Problem details: Would you work out how many of the lines below hold "Nederland" and reply with nothing but the number?

Items from a data source:

***

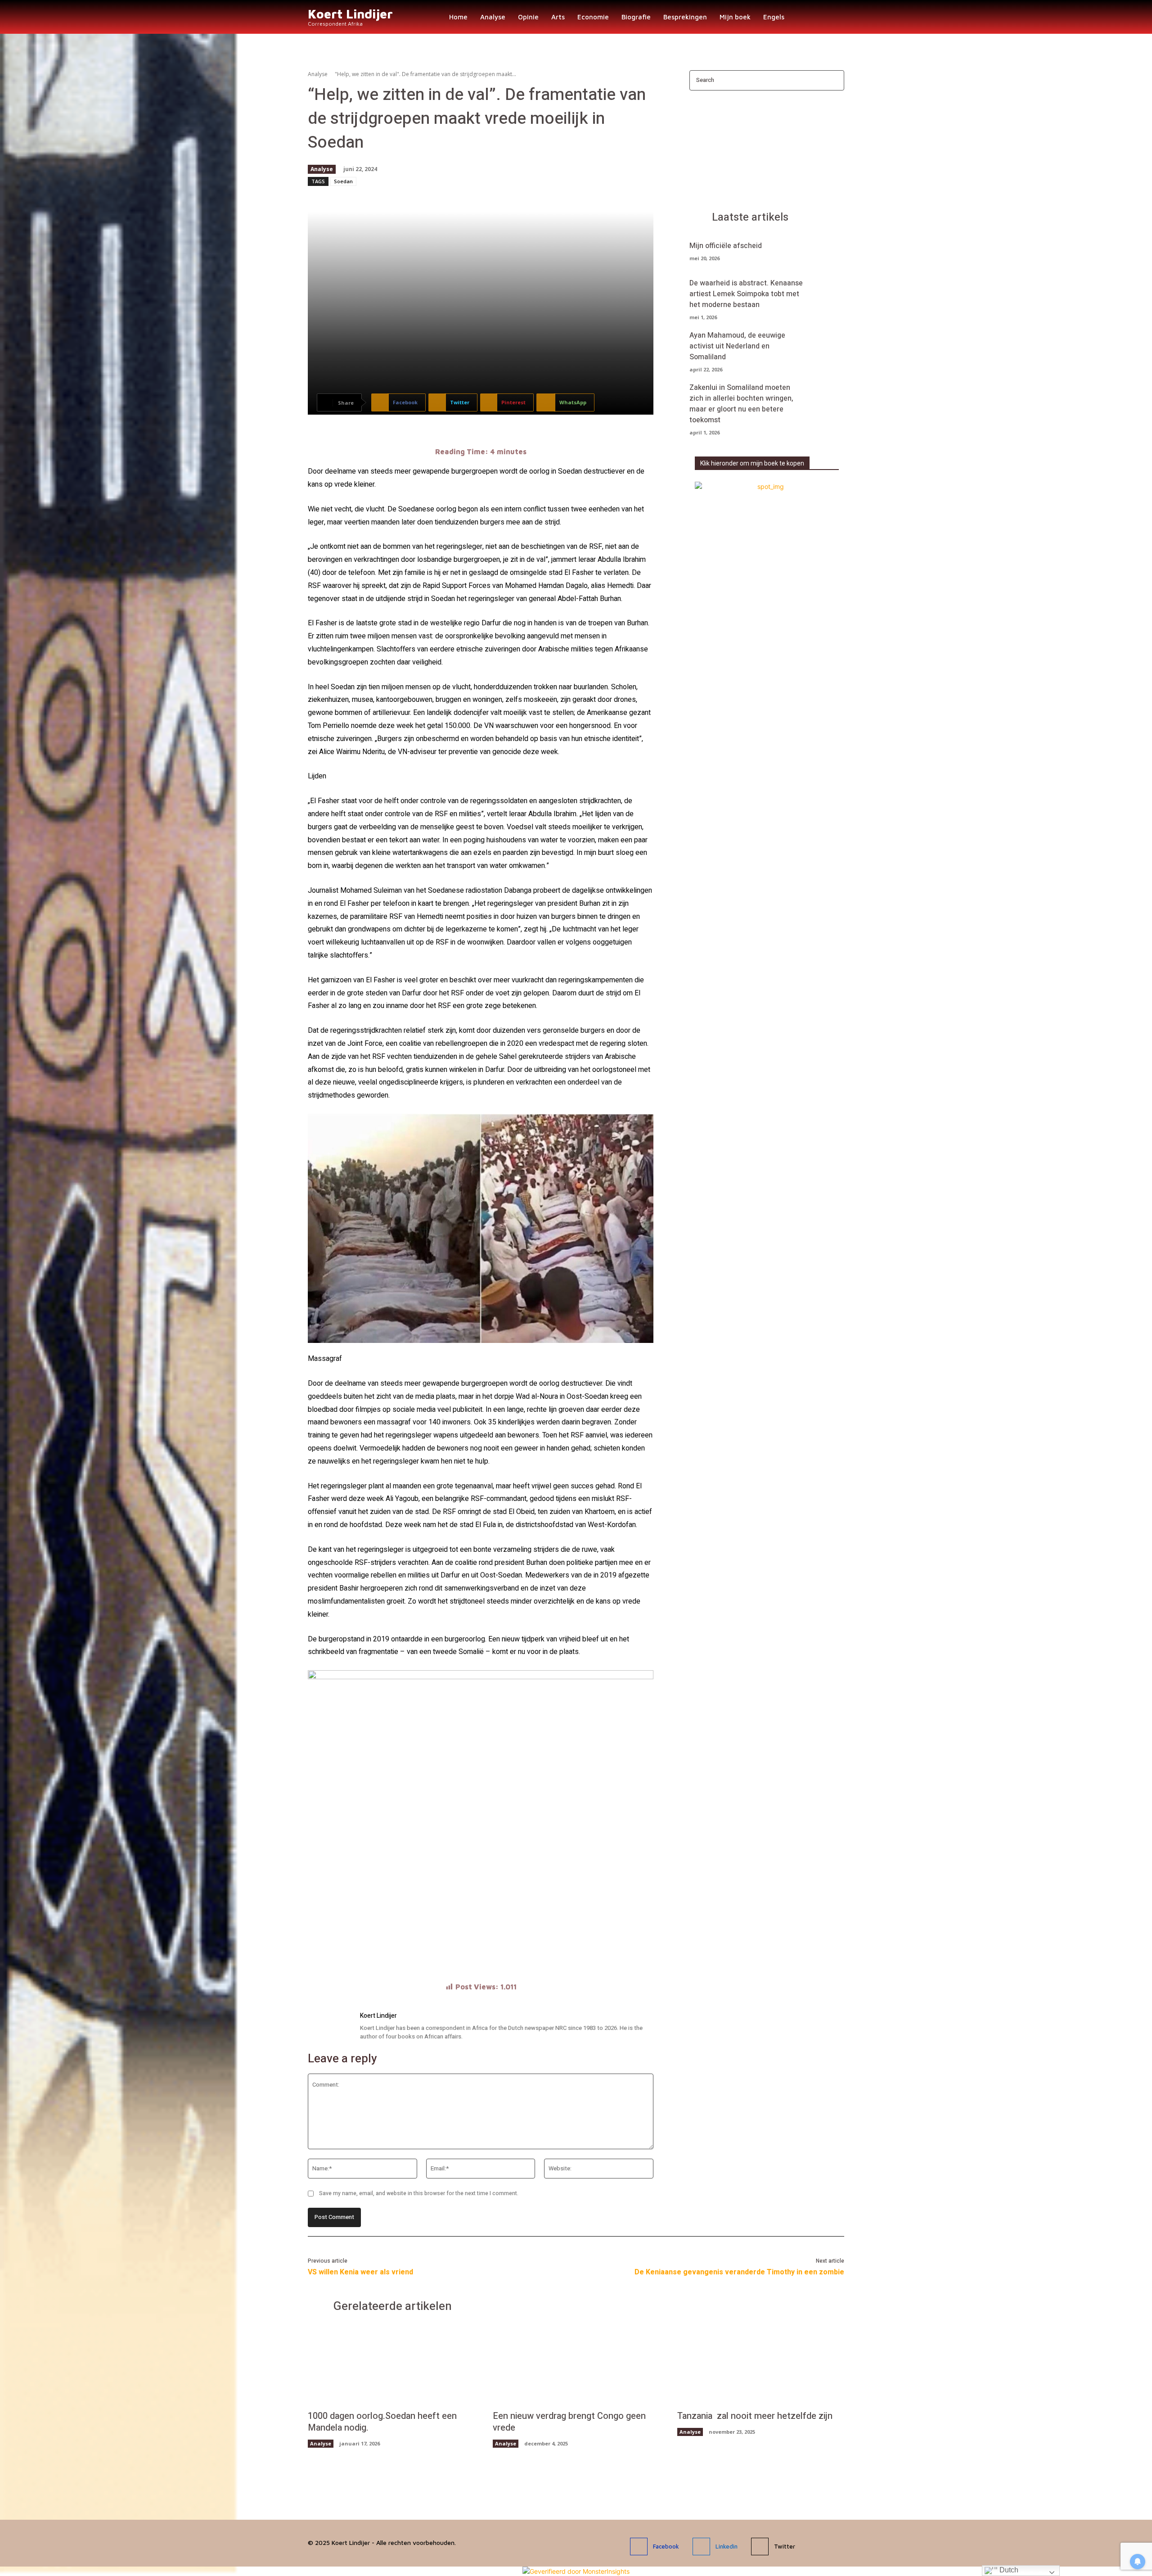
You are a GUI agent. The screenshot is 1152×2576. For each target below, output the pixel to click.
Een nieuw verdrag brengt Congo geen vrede (569, 2421)
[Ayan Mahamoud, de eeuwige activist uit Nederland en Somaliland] (828, 346)
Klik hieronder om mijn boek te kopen (752, 463)
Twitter (784, 2546)
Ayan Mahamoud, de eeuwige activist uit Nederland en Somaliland (737, 346)
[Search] (834, 80)
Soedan (343, 181)
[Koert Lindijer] (329, 2026)
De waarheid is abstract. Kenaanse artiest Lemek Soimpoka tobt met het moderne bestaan (746, 294)
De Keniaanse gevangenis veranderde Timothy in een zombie (739, 2272)
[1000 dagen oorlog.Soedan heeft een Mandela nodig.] (391, 2366)
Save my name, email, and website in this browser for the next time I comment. (418, 2193)
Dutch (1008, 2570)
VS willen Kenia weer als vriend (360, 2272)
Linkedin (727, 2546)
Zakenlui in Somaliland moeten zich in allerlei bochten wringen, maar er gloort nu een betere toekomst (741, 403)
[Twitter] (760, 2546)
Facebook (666, 2546)
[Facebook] (639, 2546)
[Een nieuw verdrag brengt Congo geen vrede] (576, 2366)
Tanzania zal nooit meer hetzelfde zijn (754, 2415)
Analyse (318, 74)
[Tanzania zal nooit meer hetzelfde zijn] (760, 2366)
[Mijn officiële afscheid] (828, 250)
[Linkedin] (701, 2546)
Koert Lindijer (378, 2015)
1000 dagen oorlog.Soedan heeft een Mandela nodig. (382, 2421)
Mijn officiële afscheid (725, 245)
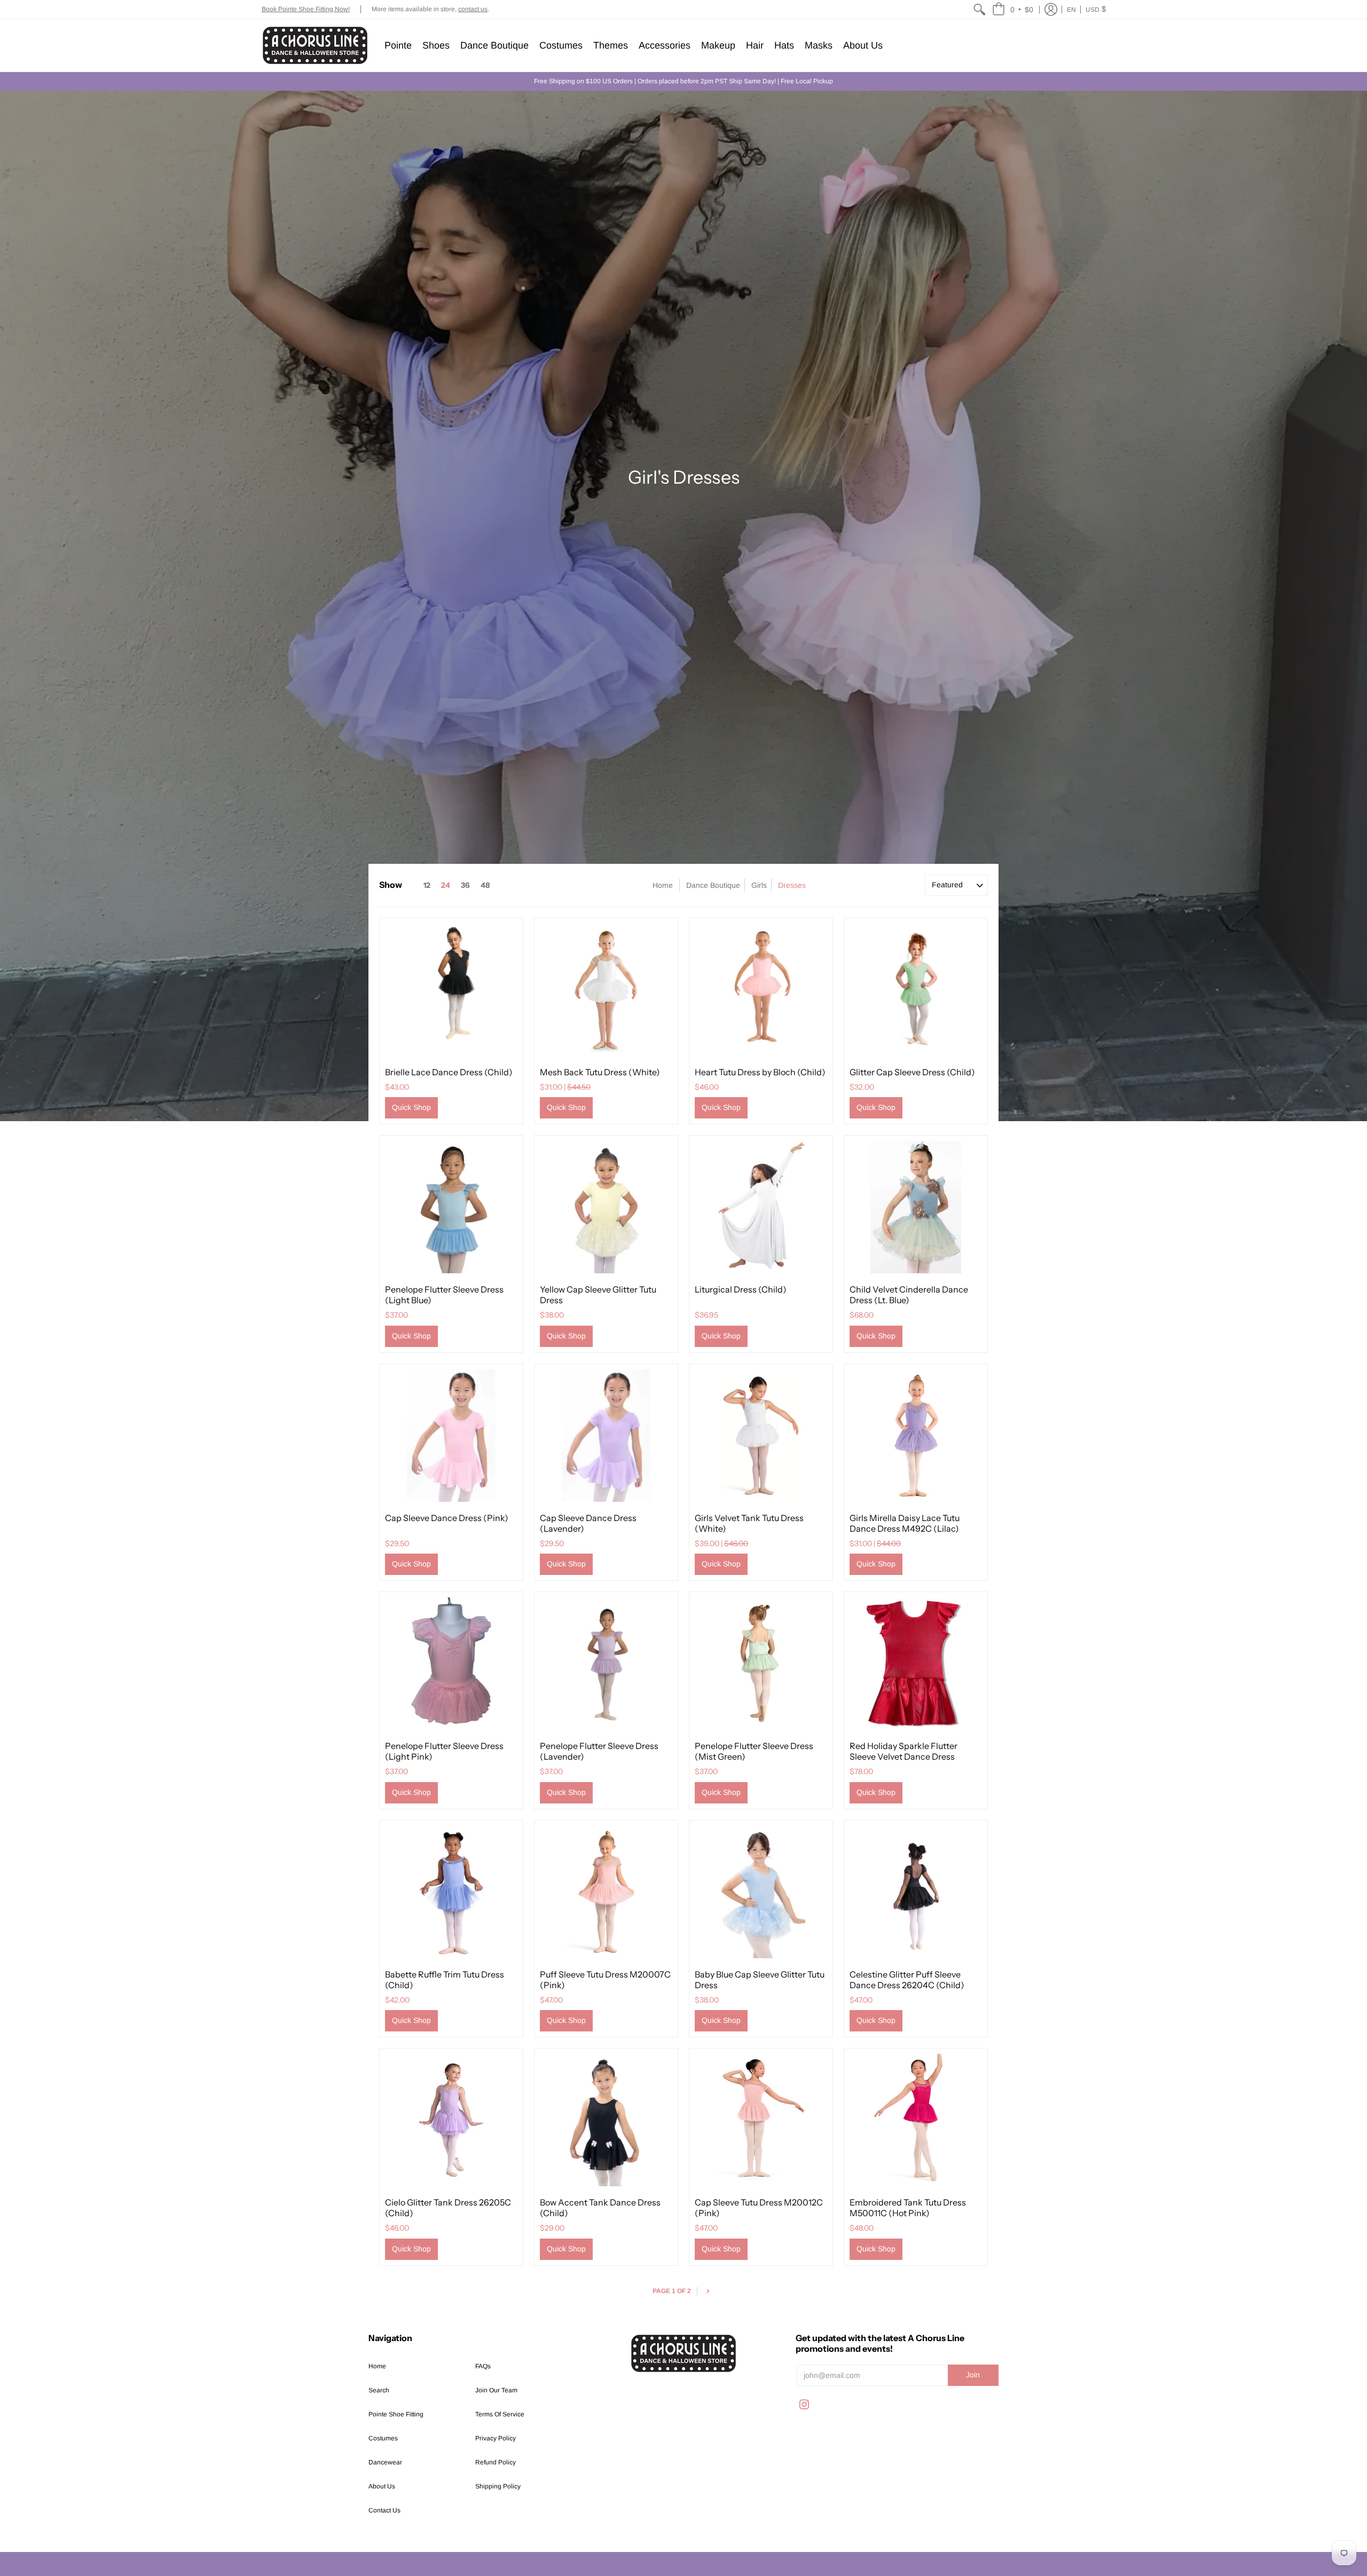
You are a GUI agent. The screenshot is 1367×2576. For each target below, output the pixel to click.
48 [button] (485, 885)
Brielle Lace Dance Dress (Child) (449, 1072)
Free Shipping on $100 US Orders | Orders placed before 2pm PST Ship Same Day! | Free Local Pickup (683, 81)
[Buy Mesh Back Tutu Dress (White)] (606, 990)
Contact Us (384, 2510)
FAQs (483, 2366)
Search (378, 2390)
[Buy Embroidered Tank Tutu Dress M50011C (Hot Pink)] (916, 2120)
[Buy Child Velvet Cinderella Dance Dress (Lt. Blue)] (916, 1207)
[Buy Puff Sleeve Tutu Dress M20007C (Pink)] (606, 1892)
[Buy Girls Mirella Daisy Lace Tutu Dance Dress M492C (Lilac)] (916, 1435)
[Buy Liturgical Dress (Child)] (761, 1207)
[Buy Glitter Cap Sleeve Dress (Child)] (916, 990)
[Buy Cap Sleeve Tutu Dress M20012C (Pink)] (761, 2120)
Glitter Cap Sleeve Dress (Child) (912, 1072)
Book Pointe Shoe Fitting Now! (306, 9)
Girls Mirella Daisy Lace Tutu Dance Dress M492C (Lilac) (905, 1523)
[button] (1012, 9)
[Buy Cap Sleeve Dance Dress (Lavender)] (606, 1435)
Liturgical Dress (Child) (741, 1289)
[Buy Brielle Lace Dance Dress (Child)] (451, 990)
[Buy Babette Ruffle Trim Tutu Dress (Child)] (451, 1892)
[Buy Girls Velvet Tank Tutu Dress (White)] (761, 1435)
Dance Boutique (713, 885)
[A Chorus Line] (315, 45)
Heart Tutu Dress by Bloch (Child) (760, 1072)
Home (663, 885)
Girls (759, 885)
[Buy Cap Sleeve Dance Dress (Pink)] (451, 1435)
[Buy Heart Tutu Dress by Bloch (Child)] (761, 990)
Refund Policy (495, 2462)
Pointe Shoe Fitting (395, 2414)
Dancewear (385, 2462)
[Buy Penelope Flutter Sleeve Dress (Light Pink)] (451, 1663)
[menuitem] (979, 9)
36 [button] (465, 885)
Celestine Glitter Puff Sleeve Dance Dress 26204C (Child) (907, 1979)
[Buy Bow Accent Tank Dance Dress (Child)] (606, 2120)
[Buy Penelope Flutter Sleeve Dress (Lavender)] (606, 1663)
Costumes (383, 2438)
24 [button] (445, 885)
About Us (381, 2486)
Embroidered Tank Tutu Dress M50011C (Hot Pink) (908, 2207)
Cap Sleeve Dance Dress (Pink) (446, 1517)
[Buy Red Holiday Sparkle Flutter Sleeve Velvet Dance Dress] (916, 1663)
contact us (473, 9)
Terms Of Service (499, 2414)
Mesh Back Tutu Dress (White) (600, 1072)
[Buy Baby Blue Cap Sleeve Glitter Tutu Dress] (761, 1892)
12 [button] (426, 885)
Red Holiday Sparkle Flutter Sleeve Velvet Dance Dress (903, 1751)
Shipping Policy (498, 2486)
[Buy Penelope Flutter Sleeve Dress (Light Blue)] (451, 1207)
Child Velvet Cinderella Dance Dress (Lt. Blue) (909, 1294)
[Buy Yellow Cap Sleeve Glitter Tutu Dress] (606, 1207)
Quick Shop (411, 1107)
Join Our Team (496, 2390)
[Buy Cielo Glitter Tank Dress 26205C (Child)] (451, 2120)
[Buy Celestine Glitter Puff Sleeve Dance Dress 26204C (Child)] (916, 1892)
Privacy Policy (495, 2438)
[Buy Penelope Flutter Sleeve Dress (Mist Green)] (761, 1663)
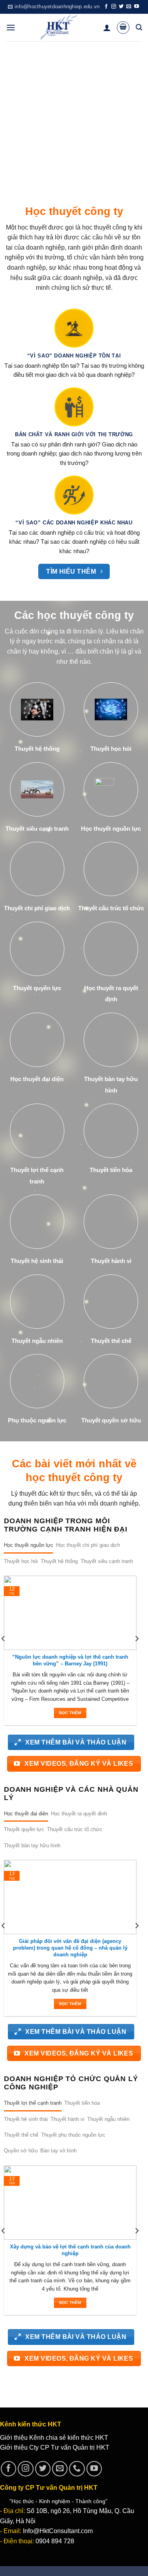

***

Finished exercise: 2